Sanaz Mazinani is an artist, curator, and educator based in San Francisco and Toronto. She holds her undergraduate degree from Ontario College of Art & Design University, and her Masters in Fine Arts from Stanford University. Mazinani’s work explores the relationship between perception and representation by drawing on concepts such as censorship, scale, and the body as a site of action or violence. Working primarily in photography and large-scale photo-based installations, her practice intersects conceptual and formal boundaries of the photographic image in response to site, sight, and insight, especially in relation to digital culture.
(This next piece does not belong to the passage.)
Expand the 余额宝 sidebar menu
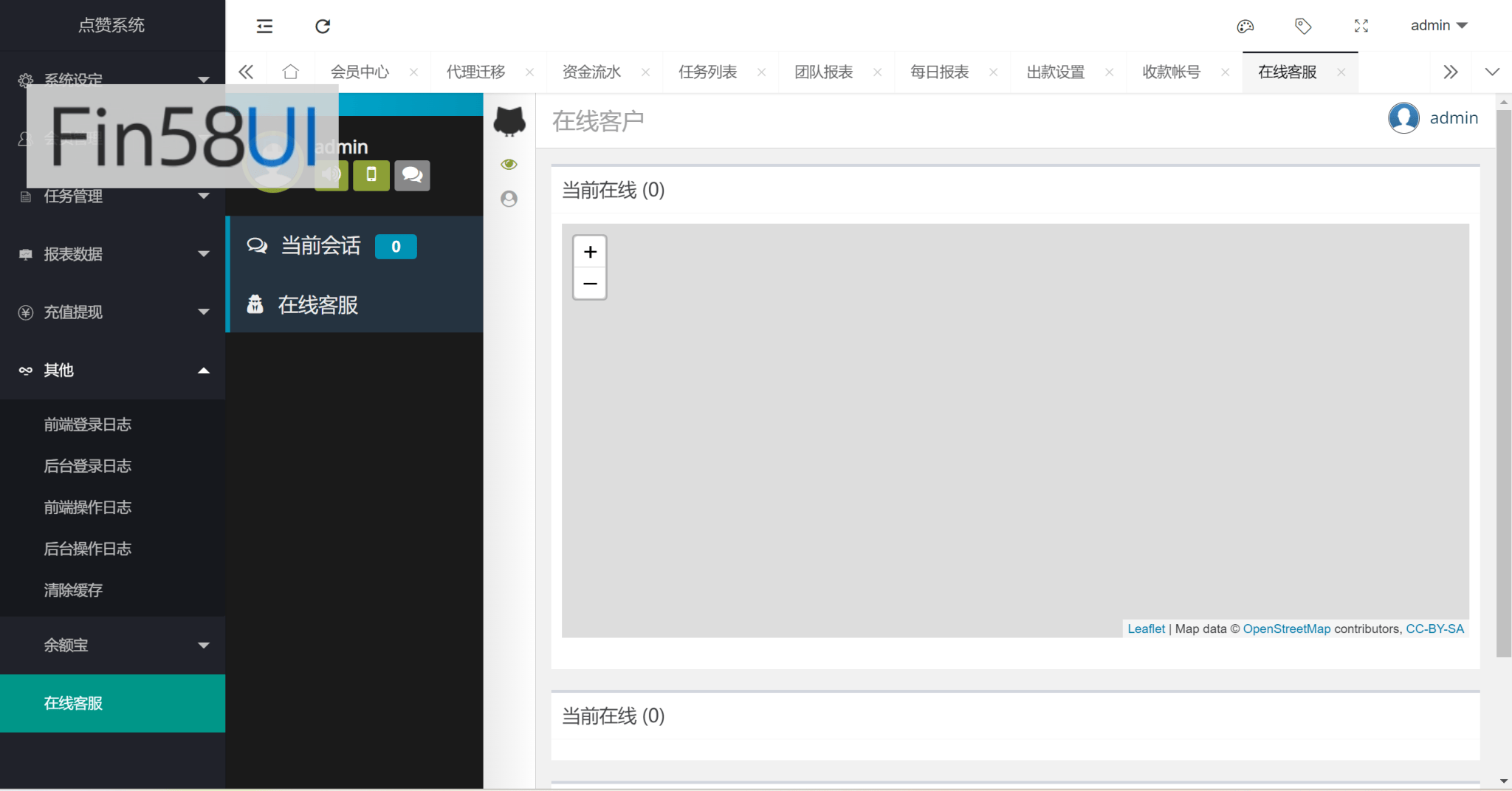1512x791 pixels. point(112,646)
Her projects have been exhibited in venues such as Museum Bärengasse, Zurich, Art & Architecture Library at Stanford University, University of Toronto Art Center, Yerba Buena Center for the Arts, Sarai, New Delhi, di Rosa Museum, Napa, ASU Museum, Arizona, Gallery 44 Center for Contemporary Photography, Toronto, and Emirates Financial Towers, Dubai. Her artwork has been written about in Artforum, Flash Art, artnet News, Border Crossings, NOW Magazine, San Francisco Chronicle, and Washington Post, and Vice’s Creator’s Project.

Mazinani’s catalogue “Unfolding Images” was released in 2012. She has recently received grants from the Canada Council for the Arts and San Francisco Arts Commission for her art practice. In 2013 she was shortlisted for the 2013 Magic of Persia Contemporary Art Prize, granted the Kala Art Institute Fellowship, and was awarded the San Francisco Arts Commission Art on Market Street public art installation. In 2014 she completed two other major art installations for Facebook and the DC Commission on the Arts & Humanities, Washington, DC.

Vuk Dragojevic is a Serbian born interdisciplinary artist, photographer, and filmmaker based in Toronto. He holds a BFA from OCAD University and has shown work in festivals and exhibitions in Canada, Italy, England and France. His documentary practice focuses on artists and craftsmen who have chosen to work with their hands, in an increasingly digital and automated world. A recent project is Taxidermy is Goodbye, an Ontario Arts Council funded film about Manuel Jan, the owner of the last taxidermy shop in Toronto. Dragojevic’s installation work explores visual perception, metamorphosis, and the ways in which objects move in playful or unexpected ways. His floating installation Sinking of You, commissioned by In/Future festival was recently shown in the murky waters of Lake Ontario.

Liza Eurich completed her BFA from Emily Carr University in 2010 and her MFA from Western University in 2012. She co-publishes the online project Moire and recently completed international residencies at Acme Studios (London, UK), Glasgow Sculpture Studios (Glasgow, UK) and Banff (Banff, AB). Represented by MKG127 in Toronto, her work has been exhibited at G Gallery, Neutral Ground, Hamilton Artists Inc., Plug-In ICA, McIntosh Gallery, Justina M. Barnicke Gallery and the Power Plant.